Source passage:
----
Israeli director Amos Gitai’s latest film, Golem in Pompei, received its world premiere on November 4 in the Competition section of the 38th Tokyo International Film Festival. The film, recorded last June at an arts festival in the ancient Italian city, is a document of Gitai’s multimedia theater piece, Golem, which is based mainly on the novel of the same title by the Nobel Prize-winning author Isaac Bashevis Singer, who wrote in Yiddish—a language he once described as dead and therefore the perfect tongue with which to tell ghost stories.
 
The Golem is a mythical creature out of Jewish mysticism, a being made of mud and clay whose purpose is to defend Jewish people from those who would oppress them. Gitai’s play, which is performed in eight languages by an international cast, mainly centers on two stories, one that takes place in Prague in 1590 during a campaign to eradicate Jews for supposedly killing Christian children, and the other in 20th-century Ukraine, when pogroms wiped out much of the Jewish population. However, the metaphor of the Golem as a “tool” is extended near the end of the play to describe modern weapons that are meant to keep nations safe, but, like the Golem itself, take on a deadly life of their own when the creator loses control of the creation.
----
Material to process:
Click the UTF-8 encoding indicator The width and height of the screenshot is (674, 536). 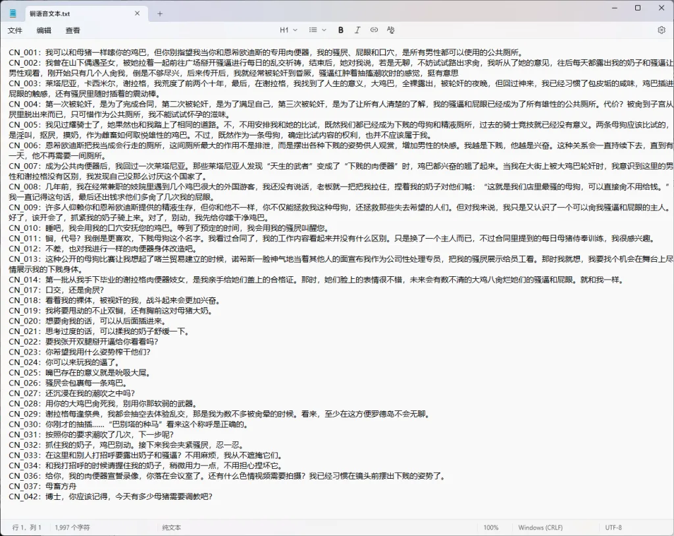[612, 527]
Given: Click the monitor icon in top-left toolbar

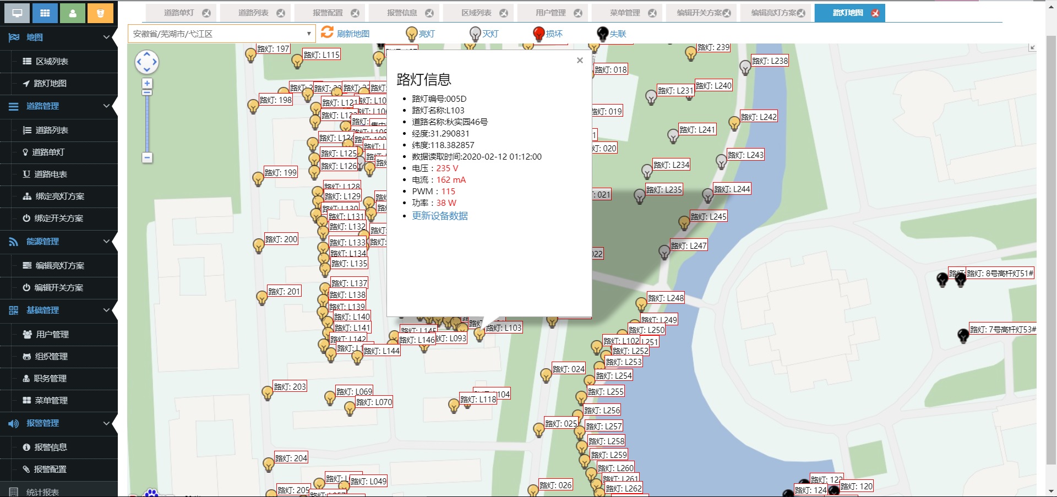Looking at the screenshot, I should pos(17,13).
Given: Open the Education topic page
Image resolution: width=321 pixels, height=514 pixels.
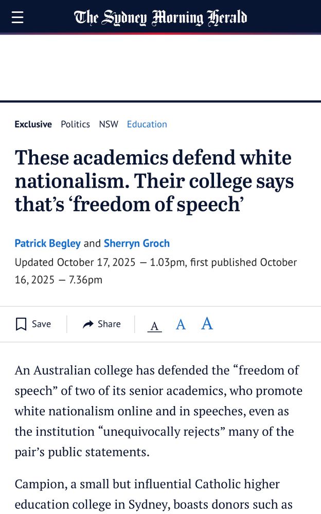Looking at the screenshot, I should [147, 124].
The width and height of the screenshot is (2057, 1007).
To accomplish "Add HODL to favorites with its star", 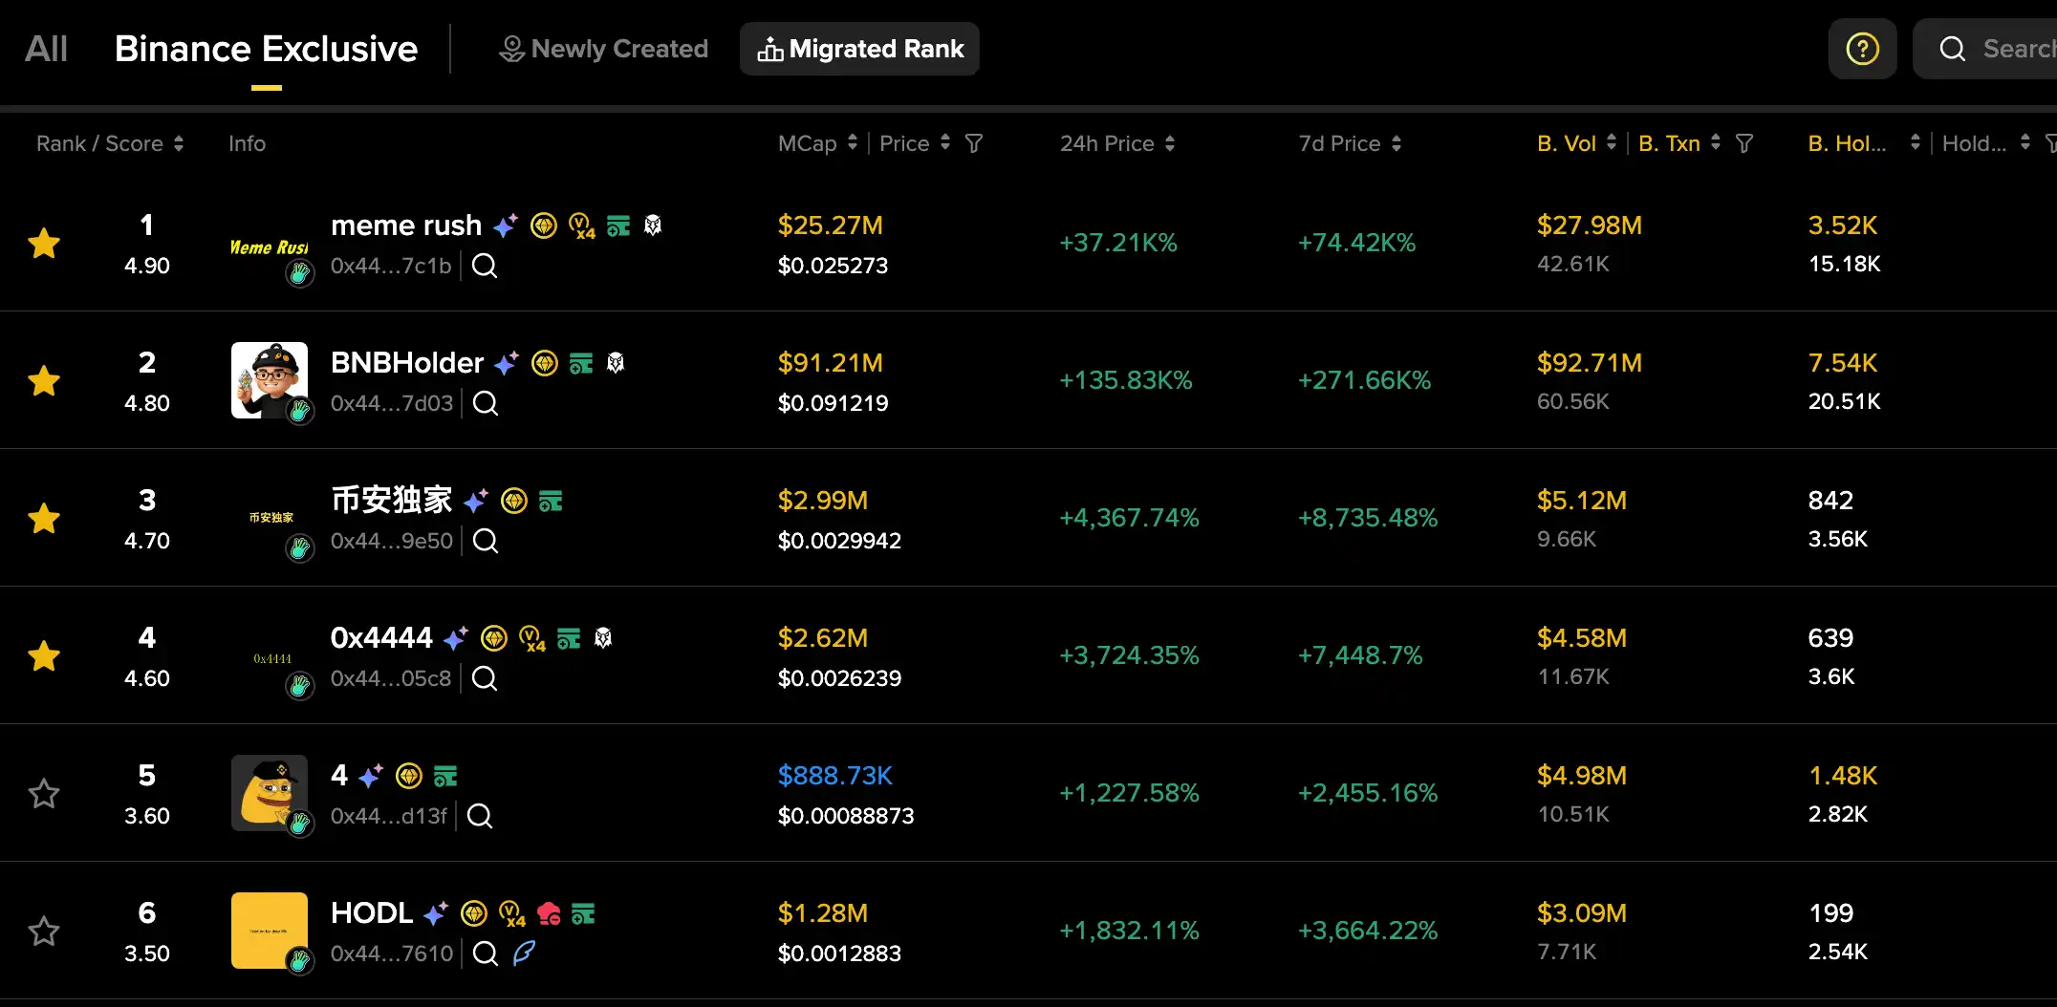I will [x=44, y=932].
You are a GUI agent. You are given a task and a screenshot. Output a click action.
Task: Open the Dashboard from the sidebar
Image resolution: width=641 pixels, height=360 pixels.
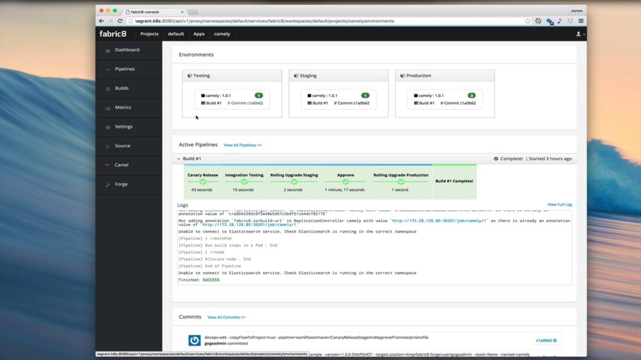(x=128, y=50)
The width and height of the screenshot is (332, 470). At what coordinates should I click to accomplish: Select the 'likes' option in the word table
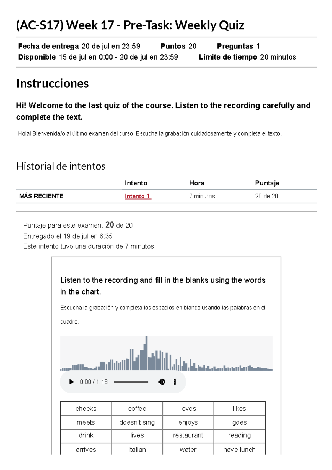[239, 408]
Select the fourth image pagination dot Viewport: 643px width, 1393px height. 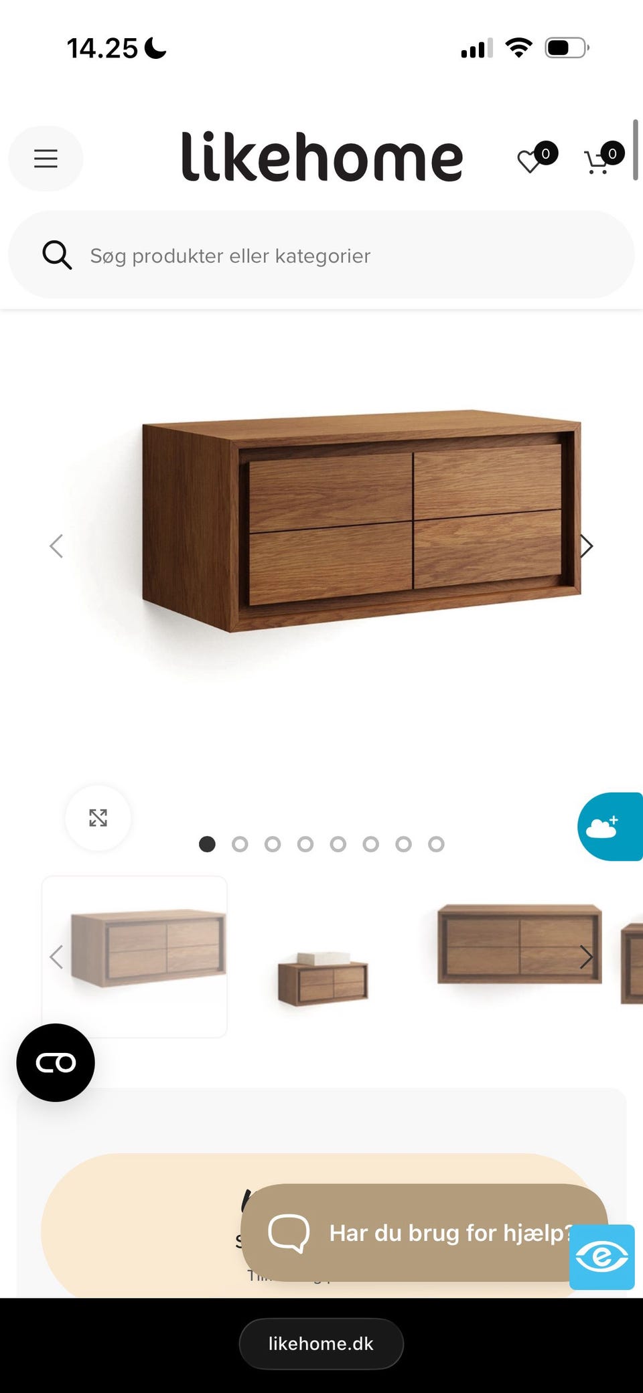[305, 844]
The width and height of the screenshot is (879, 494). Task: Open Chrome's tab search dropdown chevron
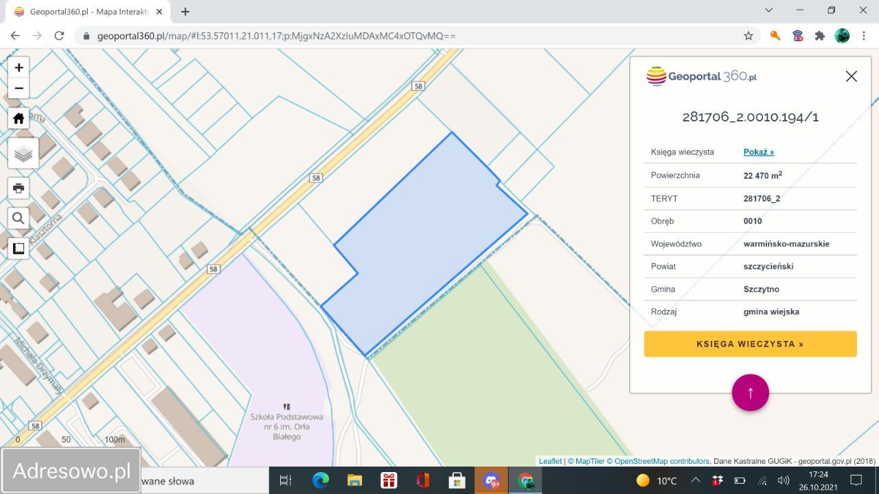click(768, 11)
----
Task instructions:
**A)** In the film passage, how many languages is Gitai's play performed in?
**B)** Rewrite the listing lines with "dropdown chevron" replaced by "arrow button", keeping everything else the same. Begin at the line that has "The width and height of the screenshot is (879, 494)." and stop at the end of the listing, leaving the pictures out of your answer.

Solutions:
**A)** Eight languages.

**B)**
The width and height of the screenshot is (879, 494). Task: Open Chrome's tab search arrow button
click(768, 11)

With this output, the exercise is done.